The Cellist of Sarajevo is one of those reads that zooms a lens in on the minutiae of lives lived under seige and somehow it feels shocking yet stupidly naive of me to realise that this went on only recently. Of course it did, we read about it every day in the news, but seige seems like such an ancient tool of war, Pompeian-esque tactics in fact.

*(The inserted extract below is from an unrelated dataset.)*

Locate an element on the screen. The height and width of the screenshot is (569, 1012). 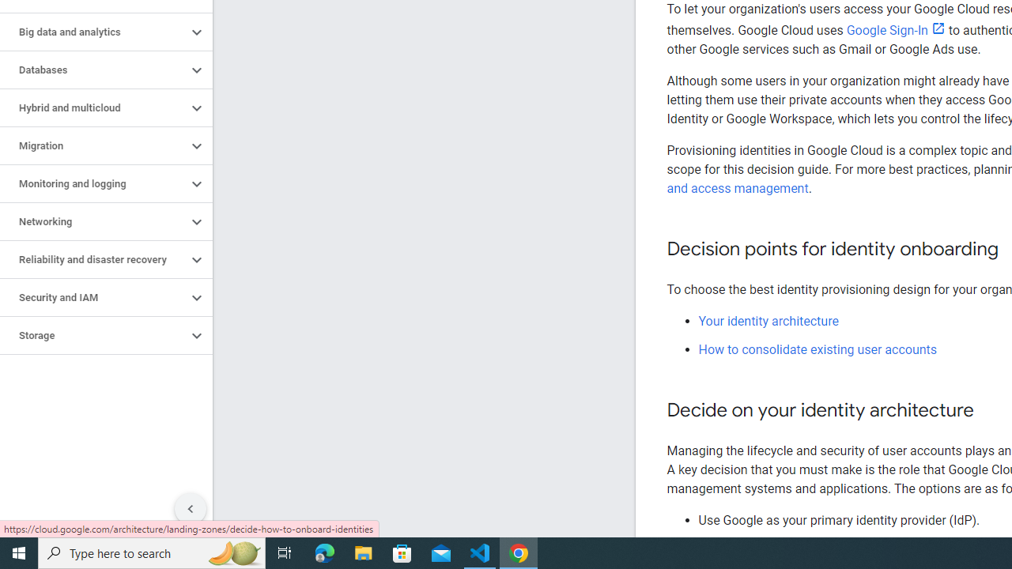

Deeply affected by the sight of a mortar bomb exploding on a queue of people waiting to buy bread, the cellist decides that he will set up on the exact spot and play Albinoni's 'Adagio' for twenty-two consecutive days, one day for each life lost. At high risk of being picked off by snipers, Arrow, once the star of the university shooting team, is assigned as a counter-sniper to defend the cellist's endeavour against the threat of enemy attack, to lose the cellist would seem to sound the final death knell over the spirit of the Sarajevans and it must not be allowed to happen. Arrow is a woman and this creates an interesting dimension as Steven Galloway infuses her with a fascinating concoction of opposites, emotional vulnerability matched with a cast-iron toughness,
'She watches the sniper through the scope of her rifle and listens to the music off the street. It makes her sad.A heavy, slow kind of sad, the sort that does not bring you to tears but makes you feel like crying. It is, she thinks, the worst feeling there can be. Her finger is still on the trigger.If he moves she will fire.'
Life is then laid bare, except it's more like an existence, around the streets of this besieged city and lived as if on the edge of a knife. Repeatedly creating that sense of tension on the page without descending into sentimentality, repetition and ennui is a masterly skill, because life for the Sarajevans is reduced to the lowest of common denominators for survival. What now passes for normal life is attempting to cross the road without being shot, walking miles to collect water, and time and again this is exactly what they are doing.
A strange sort of sick feeling descended as I read on because it's hard to imagine what this fear must really be like yet Steven Galloway transmutes it from the words on the page and into the mind as if by thought transference. The paralysis of the terror is palpable and I was truly nervous and slightly twitchy each time I picked up The Cellist of Sarajevo and reading in fear for the lives of these ordinary people, to say nothing of the sitting target cellist quietly keeping the spirit of the city alive.
It is the tiniest details of life that matter when you are facing a form of living death by starvation but what survives also radiates from these same pages; humanity, a compassion of sorts, courage, seemingly small acts of unconditional kindness and alongside it all a fascinating moral maze of issues.One of those issues that of whether people are built for war or not and Steven Galloway offers beautiful characterisations of both extremes and much inbetween. There is finely tuned development and the slow emergence of a belief that life does have the power to be 'normal' again despite what has been lost, as with Dragan whose wife and son have fled the city leaving him to carry on as best he can with his bakery job,
'He's stopped talking to his friends, visits no one, avoids those who come to visit him. At work he says as little as possible...the destruction of the living is too much for him. If people are going to be taken away from him, either through death or a transformation of their personality that makes them into strangers, then he's better off without them.'
but as events unfold and the book draws to its conclusion with it comes an understanding for Dragan,
'He's been asleep since the war began.He knows this now. In defending himself from death he lost his grip on life.'
and all to the backdrop of the cellist playing that beautifully simple soul-saving music in this ravaged city. Prepare to shed a tear or two at the end and I won't reveal whether that's a sad or a happy sob, but an exquisite little book about the absolute futility and hopelessness of war and a lot more besides, with plenty more to discover on a second read I'm sure.
Then suddenly I remember a book from years ago which I have to read this minute, it's here somewhere and I've turned the house upsidedown looking, please can anyone tell me where I've put Zlata's Diary?